_Short task_: Copy out the following material line for line, keeping every character as it appears.

_Provided entries_:
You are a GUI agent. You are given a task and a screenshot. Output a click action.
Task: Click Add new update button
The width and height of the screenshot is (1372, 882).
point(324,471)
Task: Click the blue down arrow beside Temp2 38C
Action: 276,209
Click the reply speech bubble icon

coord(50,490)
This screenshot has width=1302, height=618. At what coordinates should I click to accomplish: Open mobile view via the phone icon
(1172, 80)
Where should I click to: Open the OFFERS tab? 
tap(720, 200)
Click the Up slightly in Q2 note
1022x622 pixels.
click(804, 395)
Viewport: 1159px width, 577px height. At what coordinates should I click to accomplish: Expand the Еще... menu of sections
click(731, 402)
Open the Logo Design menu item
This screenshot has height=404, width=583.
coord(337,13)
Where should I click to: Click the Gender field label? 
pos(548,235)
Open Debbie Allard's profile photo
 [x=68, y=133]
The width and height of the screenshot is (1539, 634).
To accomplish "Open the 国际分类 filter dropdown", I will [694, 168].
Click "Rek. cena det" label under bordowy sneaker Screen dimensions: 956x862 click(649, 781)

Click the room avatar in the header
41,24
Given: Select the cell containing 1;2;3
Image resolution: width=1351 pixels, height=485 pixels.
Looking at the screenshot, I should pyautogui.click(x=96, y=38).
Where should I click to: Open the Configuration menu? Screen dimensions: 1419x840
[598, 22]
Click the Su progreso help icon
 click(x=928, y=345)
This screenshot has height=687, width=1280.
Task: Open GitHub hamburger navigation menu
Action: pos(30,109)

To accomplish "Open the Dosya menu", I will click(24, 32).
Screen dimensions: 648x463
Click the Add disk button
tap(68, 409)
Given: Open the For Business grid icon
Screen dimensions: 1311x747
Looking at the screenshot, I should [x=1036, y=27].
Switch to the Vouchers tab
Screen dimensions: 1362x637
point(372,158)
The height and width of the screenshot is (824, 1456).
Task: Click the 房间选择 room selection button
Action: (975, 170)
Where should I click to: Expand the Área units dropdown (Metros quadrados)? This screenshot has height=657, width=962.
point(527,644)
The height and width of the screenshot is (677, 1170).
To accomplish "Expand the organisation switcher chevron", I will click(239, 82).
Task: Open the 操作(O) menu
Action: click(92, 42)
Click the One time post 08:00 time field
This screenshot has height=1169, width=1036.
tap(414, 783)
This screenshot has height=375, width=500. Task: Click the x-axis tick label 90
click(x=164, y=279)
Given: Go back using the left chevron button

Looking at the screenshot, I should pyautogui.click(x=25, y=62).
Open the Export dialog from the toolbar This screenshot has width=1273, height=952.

_Complete output_:
You are a GUI agent. You are given a task and a screenshot. Output a click action.
Task: Click Add new update button
The width and height of the screenshot is (1372, 882).
point(324,471)
Task: Click the blue down arrow beside Temp2 38C
Action: 276,209
Click the reply speech bubble icon

coord(50,490)
This screenshot has width=1302, height=618. At what coordinates should I click to accomplish: Open mobile view via the phone icon
(1172, 80)
Where should I click to: Open the OFFERS tab? 
tap(720, 200)
Click the Up slightly in Q2 note
1022x622 pixels.
click(804, 395)
Viewport: 1159px width, 577px height. At what coordinates should I click to accomplish: Expand the Еще... menu of sections
click(731, 402)
Open the Logo Design menu item
This screenshot has height=404, width=583.
coord(337,13)
Where should I click to: Click the Gender field label? 
pos(548,235)
Open Debbie Allard's profile photo
 [x=68, y=133]
The width and height of the screenshot is (1539, 634).
To accomplish "Open the 国际分类 filter dropdown", I will [694, 168].
Click "Rek. cena det" label under bordowy sneaker Screen dimensions: 956x862 click(649, 781)

Click the room avatar in the header
41,24
Given: Select the cell containing 1;2;3
Image resolution: width=1351 pixels, height=485 pixels.
Looking at the screenshot, I should pyautogui.click(x=96, y=38).
Where should I click to: Open the Configuration menu? Screen dimensions: 1419x840
[598, 22]
Click the Su progreso help icon
 click(x=928, y=345)
This screenshot has height=687, width=1280.
Task: Open GitHub hamburger navigation menu
Action: pos(30,109)

To accomplish "Open the Dosya menu", I will click(24, 32).
Screen dimensions: 648x463
Click the Add disk button
tap(68, 409)
Given: Open the For Business grid icon
Screen dimensions: 1311x747
Looking at the screenshot, I should [x=1036, y=27].
Switch to the Vouchers tab
Screen dimensions: 1362x637
point(372,158)
The height and width of the screenshot is (824, 1456).
Task: Click the 房间选择 room selection button
Action: (975, 170)
Where should I click to: Expand the Área units dropdown (Metros quadrados)? This screenshot has height=657, width=962.
point(527,644)
The height and width of the screenshot is (677, 1170).
To accomplish "Expand the organisation switcher chevron", I will click(239, 82).
Task: Open the 操作(O) menu
Action: click(92, 42)
Click the One time post 08:00 time field
This screenshot has height=1169, width=1036.
tap(414, 783)
This screenshot has height=375, width=500. Task: Click the x-axis tick label 90
click(x=164, y=279)
Given: Go back using the left chevron button

Looking at the screenshot, I should pyautogui.click(x=25, y=62).
Open the Export dialog from the toolbar This screenshot has width=1273, height=952.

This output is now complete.